The principal activity of the Group is to provide geoscience and
geospatial products and services that companies and governments use
to de-risk their exploration programmes and improve their
management of natural resources.
Basis of preparation
The financial statements set out in this preliminary
announcement do not constitute statutory accounts as defined by
section 434 of the Companies Act 2006. It has been prepared in
accordance with the recognition and measurement principles of
International Financial Reporting Standards (IFRS) adopted for use
in the European Union, including IFRIC interpretations issued by
the International Accounting Standards Board, and in accordance
with the AIM rules and is not therefore in full compliance with
IFRS. The principal accounting policies of the Group have remained
unchanged from those set out in the Group's 2017 annual report. The
financial statements have been prepared under the historical cost
convention and are presented in sterling.

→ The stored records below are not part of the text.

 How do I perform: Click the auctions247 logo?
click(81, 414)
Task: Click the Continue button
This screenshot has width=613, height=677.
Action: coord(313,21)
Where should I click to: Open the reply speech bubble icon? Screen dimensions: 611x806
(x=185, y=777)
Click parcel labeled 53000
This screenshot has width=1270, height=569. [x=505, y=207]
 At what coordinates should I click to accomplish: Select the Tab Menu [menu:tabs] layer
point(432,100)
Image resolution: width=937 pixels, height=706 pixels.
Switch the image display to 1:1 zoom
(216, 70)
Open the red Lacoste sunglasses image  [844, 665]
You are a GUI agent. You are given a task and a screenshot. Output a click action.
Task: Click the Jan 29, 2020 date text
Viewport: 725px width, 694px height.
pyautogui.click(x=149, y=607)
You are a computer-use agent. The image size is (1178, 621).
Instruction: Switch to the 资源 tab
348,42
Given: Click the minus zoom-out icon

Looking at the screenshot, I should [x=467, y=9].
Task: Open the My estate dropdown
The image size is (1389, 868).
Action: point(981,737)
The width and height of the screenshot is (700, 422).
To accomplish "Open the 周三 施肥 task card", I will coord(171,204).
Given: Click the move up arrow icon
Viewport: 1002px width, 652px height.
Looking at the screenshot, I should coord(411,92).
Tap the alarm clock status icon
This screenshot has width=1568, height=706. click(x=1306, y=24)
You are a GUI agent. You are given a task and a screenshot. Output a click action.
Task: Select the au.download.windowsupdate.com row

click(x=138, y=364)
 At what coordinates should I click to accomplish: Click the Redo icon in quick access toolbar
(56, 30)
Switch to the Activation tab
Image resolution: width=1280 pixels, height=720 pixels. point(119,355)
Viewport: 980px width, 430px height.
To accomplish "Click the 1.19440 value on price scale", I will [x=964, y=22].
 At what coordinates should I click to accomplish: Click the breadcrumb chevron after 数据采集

Statutory accounts for the years ended 31 December 2018 and 31
December 2017 have been reported on by the Independent Auditor. The
Independent Auditor's Reports on the Annual Report and Financial
Statements for the periods ended 31 December 2018 and 31 December
2017 were unqualified, did not draw attention to any matters by way
of emphasis, and did not contain a statement under 498(2) or 498(3)
of the Companies Act 2006.
The statutory accounts for the year ended 31 December 2018 were
approved by the board on 3 May 2019 and the information included in
this preliminary announcement was extracted therefrom.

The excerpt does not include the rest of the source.